Return the following lines exactly as they appear, without changing anything.
## start Data supplied
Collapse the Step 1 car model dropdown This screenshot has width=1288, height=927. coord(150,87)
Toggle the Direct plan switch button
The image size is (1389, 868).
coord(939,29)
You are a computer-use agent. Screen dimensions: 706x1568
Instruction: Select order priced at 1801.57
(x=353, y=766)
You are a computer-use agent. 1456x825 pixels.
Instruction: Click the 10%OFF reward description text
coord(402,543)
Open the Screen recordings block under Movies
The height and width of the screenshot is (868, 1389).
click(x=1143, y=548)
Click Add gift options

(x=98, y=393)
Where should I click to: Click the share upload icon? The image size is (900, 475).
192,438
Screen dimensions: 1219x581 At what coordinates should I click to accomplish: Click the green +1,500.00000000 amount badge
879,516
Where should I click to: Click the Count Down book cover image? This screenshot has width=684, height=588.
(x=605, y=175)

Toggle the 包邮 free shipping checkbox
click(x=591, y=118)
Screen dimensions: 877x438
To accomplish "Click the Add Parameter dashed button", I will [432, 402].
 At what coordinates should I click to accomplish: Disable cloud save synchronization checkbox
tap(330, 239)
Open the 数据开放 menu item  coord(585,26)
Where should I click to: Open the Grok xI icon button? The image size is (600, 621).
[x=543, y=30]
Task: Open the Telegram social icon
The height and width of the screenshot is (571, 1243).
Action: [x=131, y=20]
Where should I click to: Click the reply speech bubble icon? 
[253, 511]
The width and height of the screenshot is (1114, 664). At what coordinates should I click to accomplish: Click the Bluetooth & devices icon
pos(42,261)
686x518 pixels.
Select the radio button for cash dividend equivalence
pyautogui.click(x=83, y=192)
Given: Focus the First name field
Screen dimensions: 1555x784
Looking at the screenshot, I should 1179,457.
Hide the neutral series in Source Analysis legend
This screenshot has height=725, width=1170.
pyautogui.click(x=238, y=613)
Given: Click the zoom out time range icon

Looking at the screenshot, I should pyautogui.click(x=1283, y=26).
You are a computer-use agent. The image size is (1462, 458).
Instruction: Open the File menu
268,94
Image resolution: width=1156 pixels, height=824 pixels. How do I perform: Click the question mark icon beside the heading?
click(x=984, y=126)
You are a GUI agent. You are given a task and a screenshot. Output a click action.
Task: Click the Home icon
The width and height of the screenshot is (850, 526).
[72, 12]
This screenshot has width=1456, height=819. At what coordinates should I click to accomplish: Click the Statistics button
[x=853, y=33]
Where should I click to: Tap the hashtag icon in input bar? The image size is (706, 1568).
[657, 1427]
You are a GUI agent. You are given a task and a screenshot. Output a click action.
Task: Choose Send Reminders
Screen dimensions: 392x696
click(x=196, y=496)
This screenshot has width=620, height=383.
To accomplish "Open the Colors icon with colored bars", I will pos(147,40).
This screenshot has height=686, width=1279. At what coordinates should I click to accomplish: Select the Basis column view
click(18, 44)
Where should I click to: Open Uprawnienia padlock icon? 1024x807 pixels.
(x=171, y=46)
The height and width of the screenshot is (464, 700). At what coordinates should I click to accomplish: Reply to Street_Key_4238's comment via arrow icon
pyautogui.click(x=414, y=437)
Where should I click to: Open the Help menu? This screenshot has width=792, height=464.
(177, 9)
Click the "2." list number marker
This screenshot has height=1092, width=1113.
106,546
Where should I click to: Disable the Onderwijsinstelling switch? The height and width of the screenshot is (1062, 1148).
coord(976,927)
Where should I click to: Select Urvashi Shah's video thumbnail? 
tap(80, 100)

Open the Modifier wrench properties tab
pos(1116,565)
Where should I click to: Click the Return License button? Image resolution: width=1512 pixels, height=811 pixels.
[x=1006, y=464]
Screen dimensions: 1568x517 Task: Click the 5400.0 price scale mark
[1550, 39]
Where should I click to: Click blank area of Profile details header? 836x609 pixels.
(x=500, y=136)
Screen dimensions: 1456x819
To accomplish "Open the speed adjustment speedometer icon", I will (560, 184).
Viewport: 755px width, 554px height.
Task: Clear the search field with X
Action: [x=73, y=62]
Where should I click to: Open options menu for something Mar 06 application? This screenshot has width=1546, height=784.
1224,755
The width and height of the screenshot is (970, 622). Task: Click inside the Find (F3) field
## end Data supplied
_Expected answer:_
Collapse the Step 1 car model dropdown This screenshot has width=1288, height=927. coord(150,87)
Toggle the Direct plan switch button
The image size is (1389, 868).
coord(939,29)
You are a computer-use agent. Screen dimensions: 706x1568
Instruction: Select order priced at 1801.57
(x=353, y=766)
You are a computer-use agent. 1456x825 pixels.
Instruction: Click the 10%OFF reward description text
coord(402,543)
Open the Screen recordings block under Movies
The height and width of the screenshot is (868, 1389).
click(x=1143, y=548)
Click Add gift options

(x=98, y=393)
Where should I click to: Click the share upload icon? The image size is (900, 475).
192,438
Screen dimensions: 1219x581 At what coordinates should I click to accomplish: Click the green +1,500.00000000 amount badge
879,516
Where should I click to: Click the Count Down book cover image? This screenshot has width=684, height=588.
(x=605, y=175)

Toggle the 包邮 free shipping checkbox
click(x=591, y=118)
Screen dimensions: 877x438
To accomplish "Click the Add Parameter dashed button", I will [432, 402].
 At what coordinates should I click to accomplish: Disable cloud save synchronization checkbox
tap(330, 239)
Open the 数据开放 menu item  coord(585,26)
Where should I click to: Open the Grok xI icon button? The image size is (600, 621).
[x=543, y=30]
Task: Open the Telegram social icon
The height and width of the screenshot is (571, 1243).
Action: [x=131, y=20]
Where should I click to: Click the reply speech bubble icon? 
[253, 511]
The width and height of the screenshot is (1114, 664). At what coordinates should I click to accomplish: Click the Bluetooth & devices icon
pos(42,261)
686x518 pixels.
Select the radio button for cash dividend equivalence
pyautogui.click(x=83, y=192)
Given: Focus the First name field
Screen dimensions: 1555x784
Looking at the screenshot, I should 1179,457.
Hide the neutral series in Source Analysis legend
This screenshot has height=725, width=1170.
pyautogui.click(x=238, y=613)
Given: Click the zoom out time range icon

Looking at the screenshot, I should pyautogui.click(x=1283, y=26).
You are a computer-use agent. The image size is (1462, 458).
Instruction: Open the File menu
268,94
Image resolution: width=1156 pixels, height=824 pixels. How do I perform: Click the question mark icon beside the heading?
click(x=984, y=126)
You are a GUI agent. You are given a task and a screenshot. Output a click action.
Task: Click the Home icon
The width and height of the screenshot is (850, 526).
[72, 12]
This screenshot has width=1456, height=819. At what coordinates should I click to accomplish: Click the Statistics button
[x=853, y=33]
Where should I click to: Tap the hashtag icon in input bar? The image size is (706, 1568).
[657, 1427]
You are a GUI agent. You are given a task and a screenshot. Output a click action.
Task: Choose Send Reminders
Screen dimensions: 392x696
click(x=196, y=496)
This screenshot has width=620, height=383.
To accomplish "Open the Colors icon with colored bars", I will pos(147,40).
This screenshot has height=686, width=1279. At what coordinates should I click to accomplish: Select the Basis column view
click(18, 44)
Where should I click to: Open Uprawnienia padlock icon? 1024x807 pixels.
(x=171, y=46)
The height and width of the screenshot is (464, 700). At what coordinates should I click to accomplish: Reply to Street_Key_4238's comment via arrow icon
pyautogui.click(x=414, y=437)
Where should I click to: Open the Help menu? This screenshot has width=792, height=464.
(177, 9)
Click the "2." list number marker
This screenshot has height=1092, width=1113.
106,546
Where should I click to: Disable the Onderwijsinstelling switch? The height and width of the screenshot is (1062, 1148).
coord(976,927)
Where should I click to: Select Urvashi Shah's video thumbnail? 
tap(80, 100)

Open the Modifier wrench properties tab
pos(1116,565)
Where should I click to: Click the Return License button? Image resolution: width=1512 pixels, height=811 pixels.
[x=1006, y=464]
Screen dimensions: 1568x517 Task: Click the 5400.0 price scale mark
[1550, 39]
Where should I click to: Click blank area of Profile details header? 836x609 pixels.
(x=500, y=136)
Screen dimensions: 1456x819
To accomplish "Open the speed adjustment speedometer icon", I will (560, 184).
Viewport: 755px width, 554px height.
Task: Clear the search field with X
Action: [x=73, y=62]
Where should I click to: Open options menu for something Mar 06 application? This screenshot has width=1546, height=784.
1224,755
The width and height of the screenshot is (970, 622). Task: Click inside the Find (F3) field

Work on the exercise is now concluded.